> TASK PROMPT
Among the entries, which lines carry the string "screenshot"? Copy every one.

> DATASET CONTENT
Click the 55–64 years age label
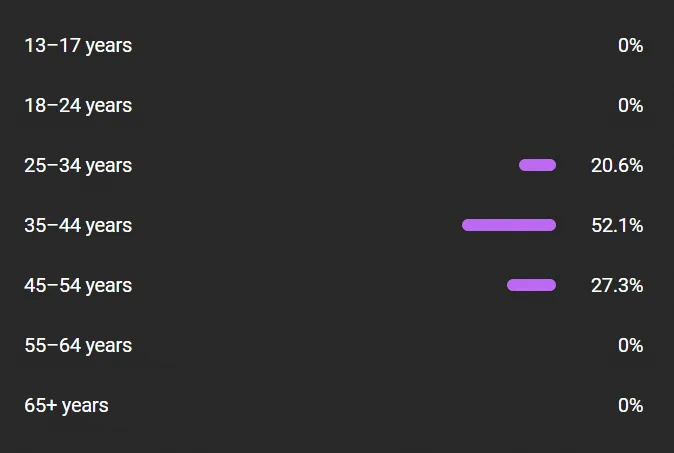The image size is (674, 453). point(78,346)
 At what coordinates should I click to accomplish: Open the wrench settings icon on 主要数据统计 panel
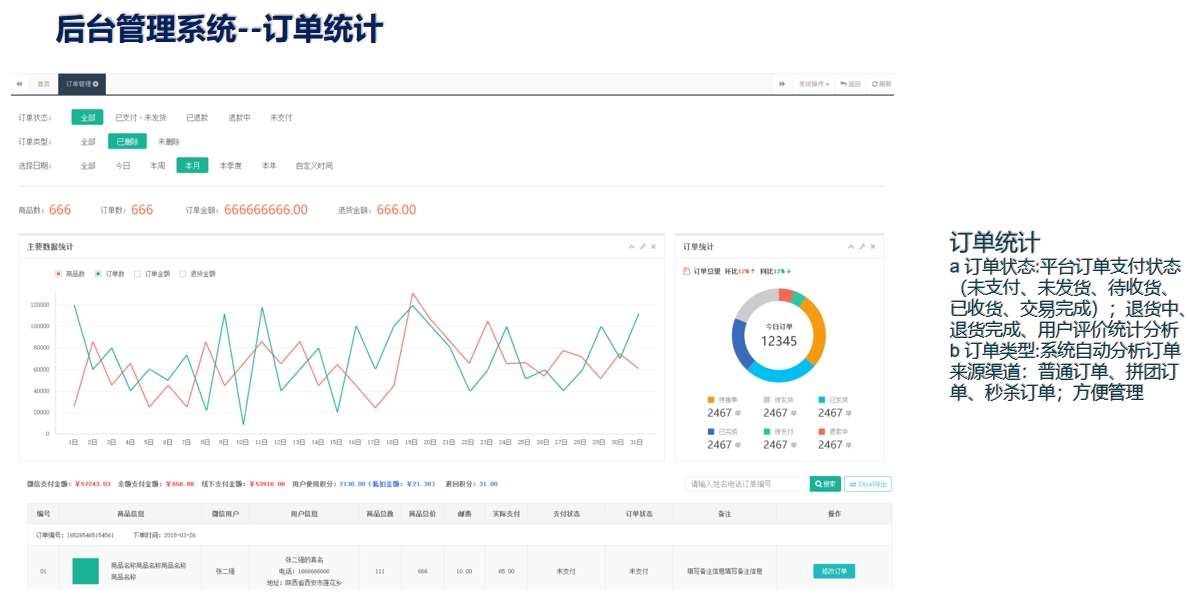(x=642, y=246)
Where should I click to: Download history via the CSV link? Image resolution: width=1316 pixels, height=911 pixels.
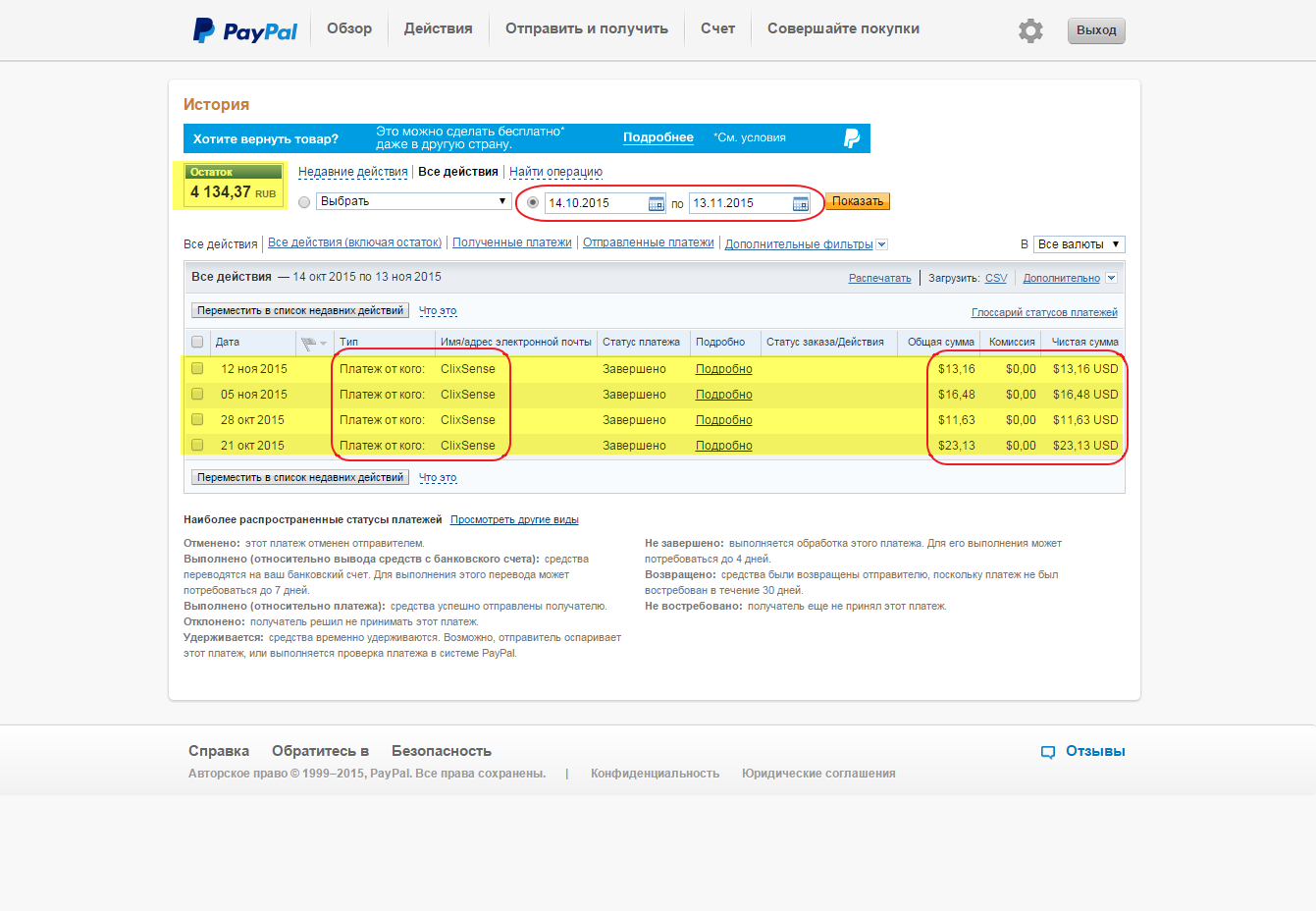pyautogui.click(x=995, y=279)
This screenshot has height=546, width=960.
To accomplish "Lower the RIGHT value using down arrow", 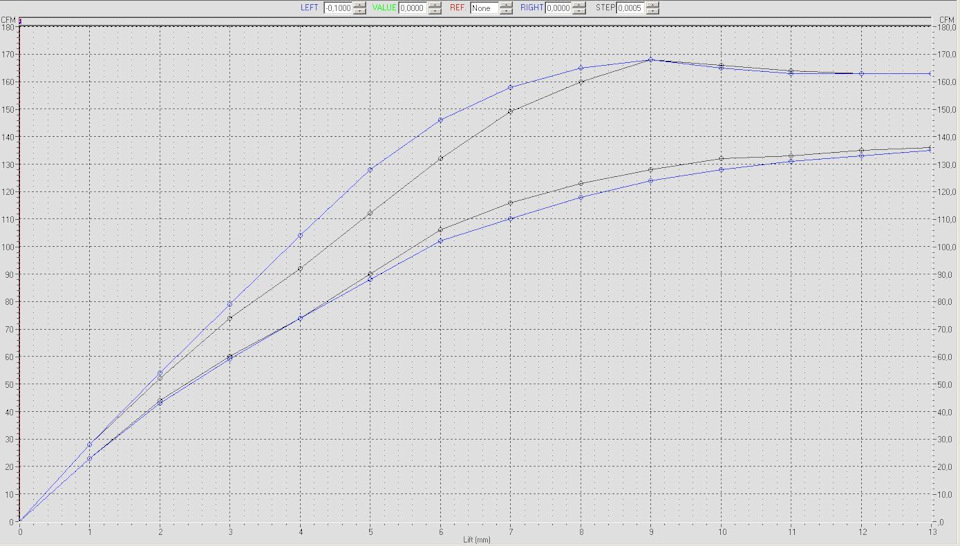I will pos(579,11).
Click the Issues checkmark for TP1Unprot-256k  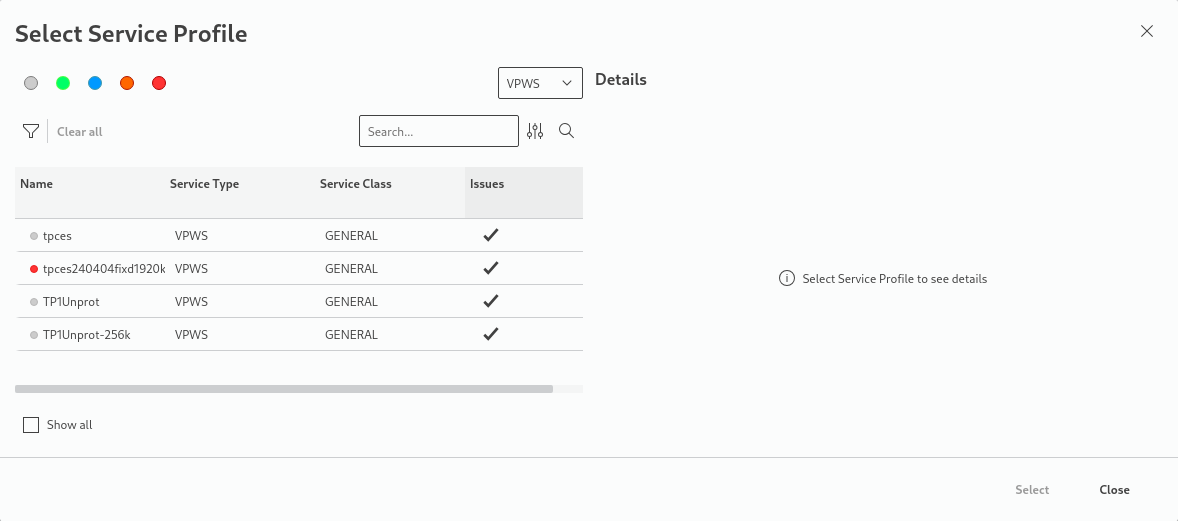click(x=490, y=334)
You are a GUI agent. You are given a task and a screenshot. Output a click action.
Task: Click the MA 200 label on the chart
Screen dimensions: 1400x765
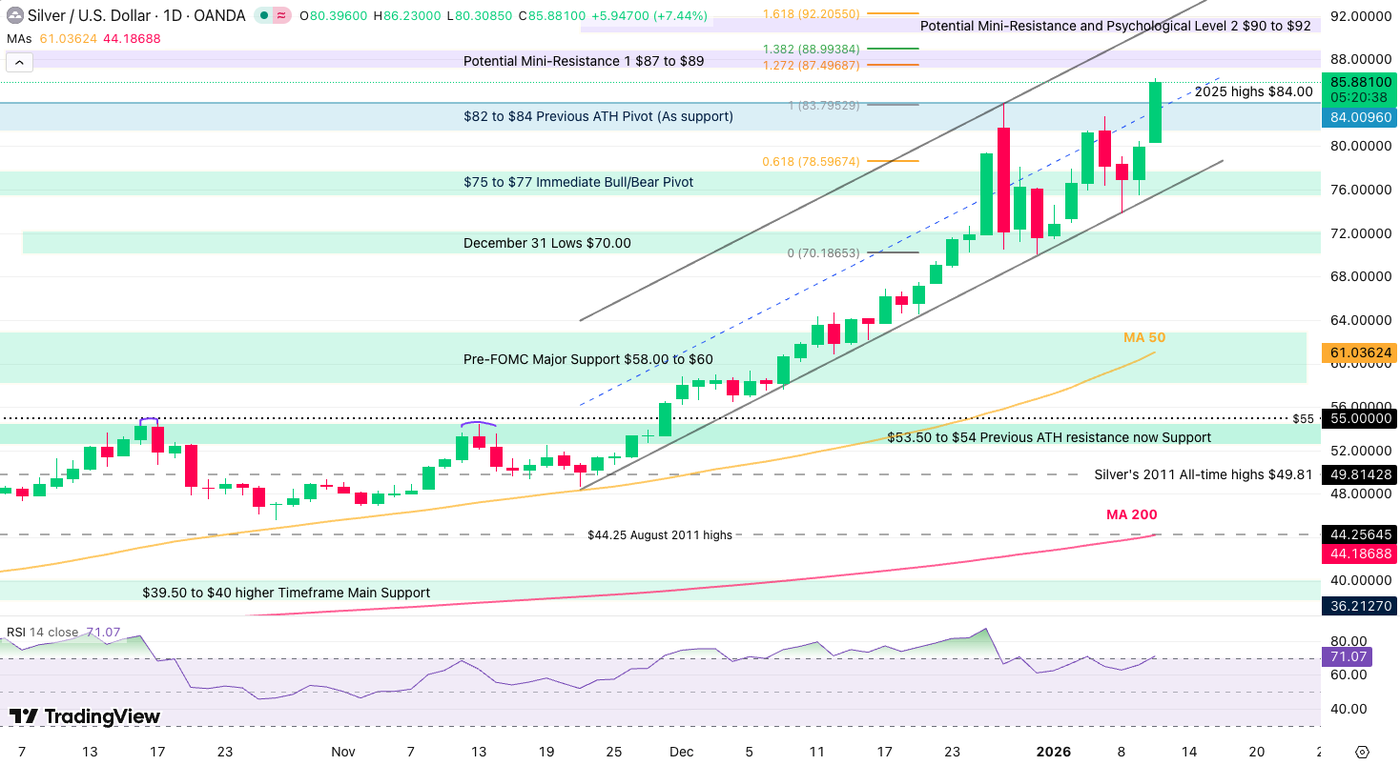click(1131, 515)
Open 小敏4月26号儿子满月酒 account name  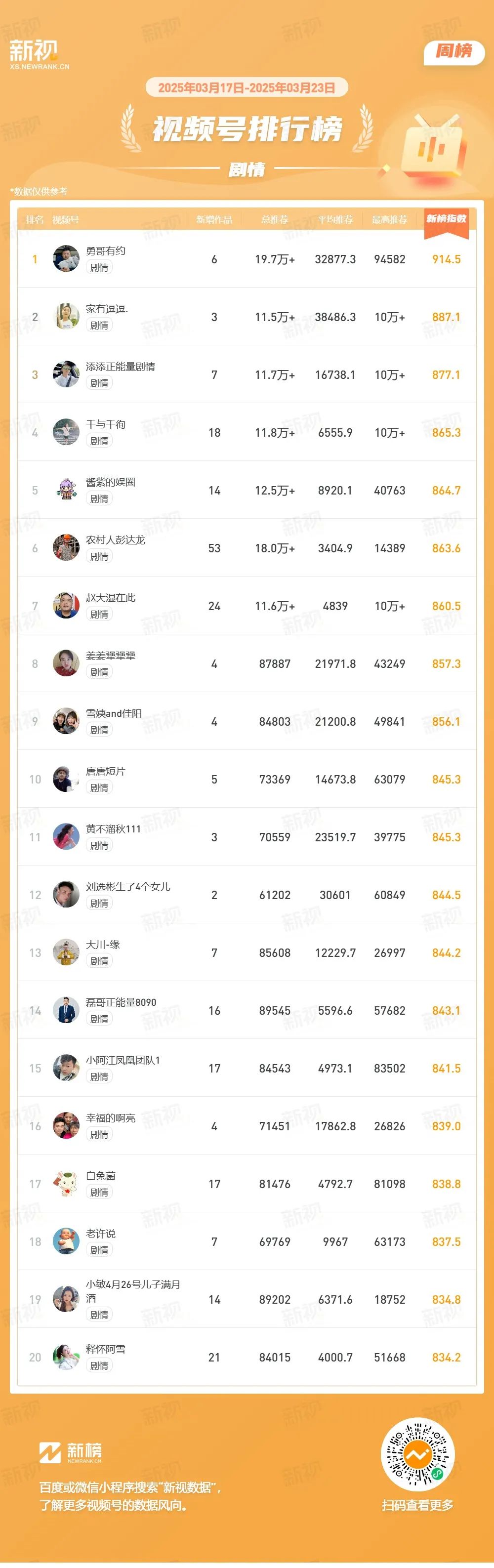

> ANSWER TO THE EXERCISE
This screenshot has height=546, width=960.
You are a GUI agent. You are given a task and a screenshot. Output a click action.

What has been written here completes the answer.